Our lives are the spiritual, even for those who do not think of themselves as spiritual people. We know life consists of more than we can touch, yet we allow the physical to overwhelm us.
I do not mean that physical things are inconsequential. Jesus fed the poor, healed the sick, comforted the mourning and gave sight to the blind. But He also preached that the Kingdom of Heaven was near and took the name Immanuel, God with us.
He is with us still, at our very sides, though we let the urgency of earthly things blind us to eternal truths.
A Dead God Cannot See Our Sins
For a couple of years I worked in a developing country, where between Good Friday and Easter morning, a handful of the population (not the majority, but enough to make it dangerous) believed that while Christ was in the tomb He could not see sin. One weekend a year they believed they got a completely free pass.
Of course, no church had ever taught this misconception, but it lingered on.
I think a slightly more sophisticated version of this creeps into all of our minds, in the midst of our daily stresses and struggles in the big troubles and the small.
Doubt rises subtly in the backs of our minds, “If God’s not here, than I’m going to fix things my own way. I’m going to do what it takes to get through the day, to provide for my family, to take care of myself, whatever it takes, no matter the compromise, no matter the consequences.” We step away from God and towards justifying our actions.
For generations, intellectuals taught that God was distant, and then they told us that God was dead. This does not make it so, any more than declaring that the moon is the sun actually makes the moon into the sun. But they declare it, more and more loudly with each passing year. Why?
Simply put, although a dead god cannot help us, he can’t condemn us either. A dead god issues no commandments, declares no guilt, casts no judgment. A dead god leaves us alone to wallow in whatever we choose.
In my experience on both sides of the atheist/believer debate, that is the sole argument I’ve seen in favor of disbelief. If we deny God, we can do whatever we want. If the cat’s away we might as well be rats.
For those of us who have seen or heard or felt the slightest brush of God’s hand in our lives, and for those who have been changed, re-created and spiritually resurrected by His power, the reality of God – the presence of God with us – calls for our humility, reverence and awe.

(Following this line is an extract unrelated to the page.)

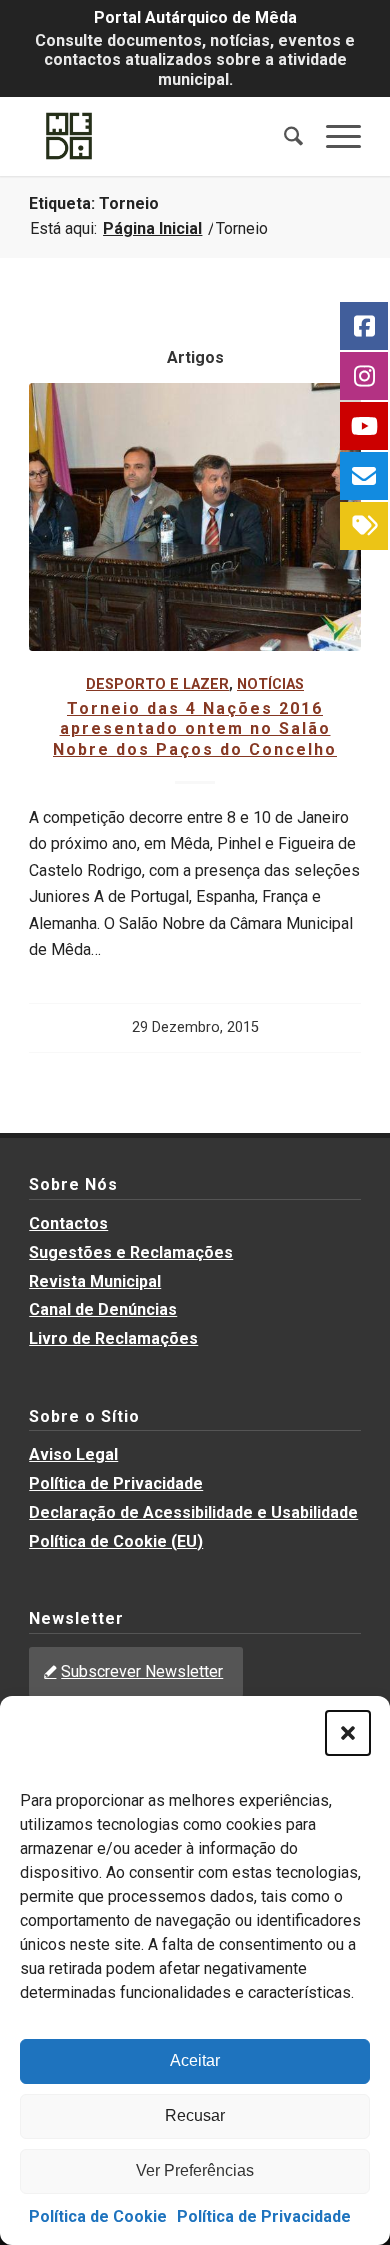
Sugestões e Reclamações (131, 1252)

Do we who have experienced His mighty works, consistently reflect what has been given to us? No.
No one walks sinlessly through this world. Only the Son of God ever did. We owe Him praise, gratitude and a devotion which imitates (no matter how poorly) the life Christ lived.
Daily we stumble over the things of this world, our pride, our plans, our ambitions, even our desire to be thought of as good people. We play the hypocrite, we fall into despair, apathy or bitterness. It’s a cliché, but we are forgiven, not perfect.
We grow impatient with the eternal God.
But on Easter we recognize that God is near, that Christ is with us, that He suffered, died and rose to bring us life. God is here, with us forever, every step of the way, giving strength to walk in His path.
“I am with you always, to the end of the age.”